I also added pathโs parent directory (/myproject) to sys.path to make it work correctly.
def setup_django_env(path):
import imp, os, sys
from django.core.management import setup_environ
f, filename, desc = imp.find_module('settings', [path])
project = imp.load_module('settings', f, filename, desc)
setup_environ(project)
# Add path's parent directory to sys.path
sys.path.append(os.path.abspath(os.path.join(path, os.path.pardir)))
setup_django_env('/path/to/django/myproject/myproject/')
- [Django]-Django Test Client Method Override Header
- [Django]-Django โ Excluding some fields in Inline Admin Interface
- [Django]-Access Django model's fields using a string instead of dot syntax?
1
Check out django-dynamic-scraper, it integrates a Scrapy spider manager into a Django site.
- [Django]-Django : Unable to import model from another App
- [Django]-Django models avoid duplicates
- [Django]-Replace textarea with rich text editor in Django Admin?
0
Why not create a __init__.py
file in the scrapy project folder and hook it up in INSTALLED_APPS
? Worked for me. I was able to simply use:
piplines.py
from my_app.models import MyModel
Hope that helps.
- [Django]-Change Django Templates Based on User-Agent
- [Django]-How to see details of Django errors with Gunicorn?
- [Django]-Manager isn't available; User has been swapped for 'pet.Person'
0
setup-environ
is deprecated.
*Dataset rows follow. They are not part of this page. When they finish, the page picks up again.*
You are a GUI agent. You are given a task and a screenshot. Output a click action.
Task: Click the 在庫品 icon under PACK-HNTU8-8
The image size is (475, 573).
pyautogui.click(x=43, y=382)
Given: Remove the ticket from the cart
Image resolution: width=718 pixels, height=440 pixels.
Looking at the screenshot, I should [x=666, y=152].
You may need to do the following in scrapyโs settings file for newer versions of django 1.4+
def setup_django_env():
import sys, os, django
sys.path.append('/path/to/django/myapp')
os.environ['DJANGO_SETTINGS_MODULE'] = 'myapp.settings'
django.setup()
- [Django]-Redis Python โ how to delete all keys according to a specific pattern In python, without python iterating
- [Django]-Django upgrading to 1.9 error "AppRegistryNotReady: Apps aren't loaded yet."
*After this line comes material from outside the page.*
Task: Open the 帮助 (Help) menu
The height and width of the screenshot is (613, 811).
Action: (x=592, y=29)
- [Django]-Running Scrapy spiders in a Celery task
0
Minor update to solve KeyError. Python(3)/Django(1.10)/Scrapy(1.2.0)
from django.core.management.base import BaseCommand
class Command(BaseCommand):
help = 'Scrapy commands. Accessible from: "Django manage.py". '
def __init__(self, stdout=None, stderr=None, no_color=False):
super().__init__(stdout=None, stderr=None, no_color=False)
# Optional attribute declaration.
self.no_color = no_color
self.stderr = stderr
self.stdout = stdout
# Actual declaration of CLI command
self._argv = None
def run_from_argv(self, argv):
self._argv = argv
self.execute(stdout=None, stderr=None, no_color=False)
def handle(self, *args, **options):
from scrapy.cmdline import execute
execute(self._argv[1:])
The SCRAPY_SETTINGS_MODULE declaration is still required.
os.environ.setdefault('SCRAPY_SETTINGS_MODULE', 'scrapy_project.settings')
- [Django]-Django and Middleware which uses request.user is always Anonymous
- [Django]-How to update an object from edit form in Django?
- [Django]-How to add url parameters to Django template url tag?